[WHAT THE TASK ASKS] Reproduce all of the records below, substituting "Directive" for every occurrence of "Instruction" and leaving everything else unchanged.

[Word and item position data]
-- begin --

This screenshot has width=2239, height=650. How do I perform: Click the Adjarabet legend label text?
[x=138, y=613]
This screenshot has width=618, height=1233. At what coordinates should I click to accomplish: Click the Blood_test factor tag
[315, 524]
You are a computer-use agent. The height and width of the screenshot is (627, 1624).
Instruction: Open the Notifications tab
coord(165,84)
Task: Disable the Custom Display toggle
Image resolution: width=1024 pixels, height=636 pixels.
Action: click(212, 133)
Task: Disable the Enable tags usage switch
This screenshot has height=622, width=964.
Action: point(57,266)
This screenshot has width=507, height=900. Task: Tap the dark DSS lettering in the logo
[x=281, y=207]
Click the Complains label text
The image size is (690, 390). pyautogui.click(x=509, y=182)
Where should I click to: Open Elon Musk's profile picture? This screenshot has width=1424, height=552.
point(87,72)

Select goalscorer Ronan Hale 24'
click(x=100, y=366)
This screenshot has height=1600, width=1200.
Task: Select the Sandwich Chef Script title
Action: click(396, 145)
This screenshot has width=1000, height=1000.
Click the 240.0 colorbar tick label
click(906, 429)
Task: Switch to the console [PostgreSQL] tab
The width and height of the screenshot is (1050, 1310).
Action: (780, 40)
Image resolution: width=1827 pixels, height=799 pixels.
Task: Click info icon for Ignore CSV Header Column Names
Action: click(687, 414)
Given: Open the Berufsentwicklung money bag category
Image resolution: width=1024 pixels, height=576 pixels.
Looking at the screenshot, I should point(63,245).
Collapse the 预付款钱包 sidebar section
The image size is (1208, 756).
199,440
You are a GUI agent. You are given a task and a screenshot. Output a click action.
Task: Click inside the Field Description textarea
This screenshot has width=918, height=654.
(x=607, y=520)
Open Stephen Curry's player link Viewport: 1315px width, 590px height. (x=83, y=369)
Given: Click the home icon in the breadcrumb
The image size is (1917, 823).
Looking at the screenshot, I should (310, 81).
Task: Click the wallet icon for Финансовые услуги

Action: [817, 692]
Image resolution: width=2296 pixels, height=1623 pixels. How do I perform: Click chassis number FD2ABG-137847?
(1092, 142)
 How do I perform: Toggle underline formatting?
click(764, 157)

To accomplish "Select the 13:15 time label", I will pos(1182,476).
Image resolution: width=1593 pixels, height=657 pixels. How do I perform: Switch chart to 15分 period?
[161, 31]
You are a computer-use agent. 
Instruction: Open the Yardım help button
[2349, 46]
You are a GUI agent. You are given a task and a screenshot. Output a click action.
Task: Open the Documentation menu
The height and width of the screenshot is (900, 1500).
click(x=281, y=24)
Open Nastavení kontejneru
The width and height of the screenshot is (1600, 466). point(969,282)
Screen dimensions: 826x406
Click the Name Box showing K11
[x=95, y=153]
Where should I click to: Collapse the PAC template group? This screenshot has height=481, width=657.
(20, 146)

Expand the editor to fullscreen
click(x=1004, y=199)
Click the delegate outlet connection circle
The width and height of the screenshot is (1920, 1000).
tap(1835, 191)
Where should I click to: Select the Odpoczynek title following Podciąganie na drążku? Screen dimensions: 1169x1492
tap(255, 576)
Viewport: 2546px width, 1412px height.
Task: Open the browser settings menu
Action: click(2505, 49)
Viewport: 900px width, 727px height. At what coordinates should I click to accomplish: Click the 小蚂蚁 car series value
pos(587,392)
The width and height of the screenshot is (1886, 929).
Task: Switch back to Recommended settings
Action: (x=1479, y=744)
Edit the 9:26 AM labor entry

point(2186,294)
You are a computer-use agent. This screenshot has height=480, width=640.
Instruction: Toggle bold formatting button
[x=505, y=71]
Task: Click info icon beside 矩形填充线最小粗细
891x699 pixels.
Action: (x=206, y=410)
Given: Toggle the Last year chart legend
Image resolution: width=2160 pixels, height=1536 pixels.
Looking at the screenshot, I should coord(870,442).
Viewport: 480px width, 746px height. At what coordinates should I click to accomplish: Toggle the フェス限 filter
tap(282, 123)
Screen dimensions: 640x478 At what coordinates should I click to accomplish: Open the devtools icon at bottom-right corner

-- end --

[EXPECTED ANSWER]
This screenshot has width=2239, height=650. How do I perform: Click the Adjarabet legend label text?
[x=138, y=613]
This screenshot has width=618, height=1233. At what coordinates should I click to accomplish: Click the Blood_test factor tag
[315, 524]
You are a computer-use agent. The height and width of the screenshot is (627, 1624).
Directive: Open the Notifications tab
coord(165,84)
Task: Disable the Custom Display toggle
Image resolution: width=1024 pixels, height=636 pixels.
Action: click(212, 133)
Task: Disable the Enable tags usage switch
This screenshot has height=622, width=964.
Action: point(57,266)
This screenshot has width=507, height=900. Task: Tap the dark DSS lettering in the logo
[x=281, y=207]
Click the Complains label text
The image size is (690, 390). pyautogui.click(x=509, y=182)
Where should I click to: Open Elon Musk's profile picture? This screenshot has width=1424, height=552.
point(87,72)

Select goalscorer Ronan Hale 24'
click(x=100, y=366)
This screenshot has height=1600, width=1200.
Task: Select the Sandwich Chef Script title
Action: click(396, 145)
This screenshot has width=1000, height=1000.
Click the 240.0 colorbar tick label
click(906, 429)
Task: Switch to the console [PostgreSQL] tab
The width and height of the screenshot is (1050, 1310).
Action: (780, 40)
Image resolution: width=1827 pixels, height=799 pixels.
Task: Click info icon for Ignore CSV Header Column Names
Action: click(687, 414)
Given: Open the Berufsentwicklung money bag category
Image resolution: width=1024 pixels, height=576 pixels.
Looking at the screenshot, I should point(63,245).
Collapse the 预付款钱包 sidebar section
The image size is (1208, 756).
199,440
You are a GUI agent. You are given a task and a screenshot. Output a click action.
Task: Click inside the Field Description textarea
This screenshot has width=918, height=654.
(x=607, y=520)
Open Stephen Curry's player link Viewport: 1315px width, 590px height. (x=83, y=369)
Given: Click the home icon in the breadcrumb
The image size is (1917, 823).
Looking at the screenshot, I should (310, 81).
Task: Click the wallet icon for Финансовые услуги

Action: [817, 692]
Image resolution: width=2296 pixels, height=1623 pixels. How do I perform: Click chassis number FD2ABG-137847?
(1092, 142)
 How do I perform: Toggle underline formatting?
click(764, 157)

To accomplish "Select the 13:15 time label", I will pos(1182,476).
Image resolution: width=1593 pixels, height=657 pixels. How do I perform: Switch chart to 15分 period?
[161, 31]
You are a computer-use agent. 
Directive: Open the Yardım help button
[2349, 46]
You are a GUI agent. You are given a task and a screenshot. Output a click action.
Task: Open the Documentation menu
The height and width of the screenshot is (900, 1500).
click(x=281, y=24)
Open Nastavení kontejneru
The width and height of the screenshot is (1600, 466). point(969,282)
Screen dimensions: 826x406
Click the Name Box showing K11
[x=95, y=153]
Where should I click to: Collapse the PAC template group? This screenshot has height=481, width=657.
(20, 146)

Expand the editor to fullscreen
click(x=1004, y=199)
Click the delegate outlet connection circle
The width and height of the screenshot is (1920, 1000).
tap(1835, 191)
Where should I click to: Select the Odpoczynek title following Podciąganie na drążku? Screen dimensions: 1169x1492
tap(255, 576)
Viewport: 2546px width, 1412px height.
Task: Open the browser settings menu
Action: click(2505, 49)
Viewport: 900px width, 727px height. At what coordinates should I click to accomplish: Click the 小蚂蚁 car series value
pos(587,392)
The width and height of the screenshot is (1886, 929).
Task: Switch back to Recommended settings
Action: (x=1479, y=744)
Edit the 9:26 AM labor entry

point(2186,294)
You are a computer-use agent. This screenshot has height=480, width=640.
Directive: Toggle bold formatting button
[x=505, y=71]
Task: Click info icon beside 矩形填充线最小粗细
891x699 pixels.
Action: (x=206, y=410)
Given: Toggle the Last year chart legend
Image resolution: width=2160 pixels, height=1536 pixels.
Looking at the screenshot, I should coord(870,442).
Viewport: 480px width, 746px height. At what coordinates should I click to accomplish: Toggle the フェス限 filter
tap(282, 123)
Screen dimensions: 640x478 At what coordinates should I click to accomplish: Open the devtools icon at bottom-right corner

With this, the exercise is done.